The money pressure is intensifying at a fast clip. The standard annual pension costs are expected to rise from about $5.2 billion this year to $6.2 billion in the new budget that begins July 1, but the overall cost is even higher. The total pension drain could hit almost $7.9 billion — about one-fourth of the state's operating budget. The higher figure includes $1.66 billion in repayments of loans taken out to cover annual pension costs in previous years.
"No question, that's a lot of money," said Rep. Will Davis, D-Homewood. "It is clear that we've got to figure out how to manage pensions in the state of Illinois."
Davis, who chairs the House appropriations budget panel overseeing kindergarten through high school, said he will push for additional revenues coming into Illinois to be considered for schools.
He was a co-sponsor of a pension reform proposal unveiled before the end of the last session that would have led to significant savings in the next budget, a move that potentially could provide relief.
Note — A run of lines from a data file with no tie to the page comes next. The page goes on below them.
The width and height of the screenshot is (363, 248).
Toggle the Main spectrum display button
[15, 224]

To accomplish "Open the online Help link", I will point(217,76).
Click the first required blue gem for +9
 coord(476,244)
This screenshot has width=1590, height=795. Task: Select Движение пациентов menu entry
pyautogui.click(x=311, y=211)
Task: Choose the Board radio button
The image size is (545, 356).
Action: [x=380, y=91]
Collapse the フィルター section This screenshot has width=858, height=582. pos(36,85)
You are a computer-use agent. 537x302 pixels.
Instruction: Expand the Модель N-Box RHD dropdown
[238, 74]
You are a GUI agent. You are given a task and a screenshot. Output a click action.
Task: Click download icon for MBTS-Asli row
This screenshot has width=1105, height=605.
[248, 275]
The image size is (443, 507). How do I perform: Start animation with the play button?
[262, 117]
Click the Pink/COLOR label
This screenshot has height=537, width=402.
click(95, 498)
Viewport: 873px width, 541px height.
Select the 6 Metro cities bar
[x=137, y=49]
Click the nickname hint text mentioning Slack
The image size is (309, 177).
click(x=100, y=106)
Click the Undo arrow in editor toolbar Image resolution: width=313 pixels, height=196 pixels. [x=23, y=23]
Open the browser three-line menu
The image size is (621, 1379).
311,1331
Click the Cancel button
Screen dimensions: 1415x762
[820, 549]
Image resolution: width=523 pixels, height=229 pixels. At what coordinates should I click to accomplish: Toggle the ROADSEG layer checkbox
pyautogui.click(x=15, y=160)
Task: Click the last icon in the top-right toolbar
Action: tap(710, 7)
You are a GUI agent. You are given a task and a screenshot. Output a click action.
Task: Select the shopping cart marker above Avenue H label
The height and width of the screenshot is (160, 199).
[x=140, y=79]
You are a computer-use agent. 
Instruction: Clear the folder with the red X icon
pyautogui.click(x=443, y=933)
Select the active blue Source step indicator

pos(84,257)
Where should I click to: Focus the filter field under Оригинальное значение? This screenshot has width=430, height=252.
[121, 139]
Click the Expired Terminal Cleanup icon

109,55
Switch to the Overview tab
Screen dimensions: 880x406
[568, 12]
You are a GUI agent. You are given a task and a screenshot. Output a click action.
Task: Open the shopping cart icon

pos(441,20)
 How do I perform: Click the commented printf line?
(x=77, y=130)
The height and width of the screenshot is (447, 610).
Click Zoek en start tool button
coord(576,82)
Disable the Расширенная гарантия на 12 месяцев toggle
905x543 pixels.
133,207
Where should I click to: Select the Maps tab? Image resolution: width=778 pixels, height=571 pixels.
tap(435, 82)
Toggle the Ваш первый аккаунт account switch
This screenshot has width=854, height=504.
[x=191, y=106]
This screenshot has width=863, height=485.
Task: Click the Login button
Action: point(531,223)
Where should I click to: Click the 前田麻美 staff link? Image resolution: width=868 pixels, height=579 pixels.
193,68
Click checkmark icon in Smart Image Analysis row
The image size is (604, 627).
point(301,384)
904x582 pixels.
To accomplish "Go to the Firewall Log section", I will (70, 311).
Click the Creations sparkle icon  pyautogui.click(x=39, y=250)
But without the terms of a pension fix nailed down, one of the questions hanging in the spring session is whether a pension fix would free up money for programs like education or if those dollars would be used for other needs, such as paying down the billions of dollars in backlogged bills.
Over the past two budgets, the state made cuts in education funding of $162 million and $209 million, Davis said. Quinn previously has asked for more in education funding than the Legislature has been willing to give in previous years.
Quinn is scheduled to unveil his budget proposal in late February, but he has asked for more time. Also Tuesday, Quinn told reporters that gambling expansion is a "secondary issue to the most paramount issue we have to face, and that's the whole pension reform."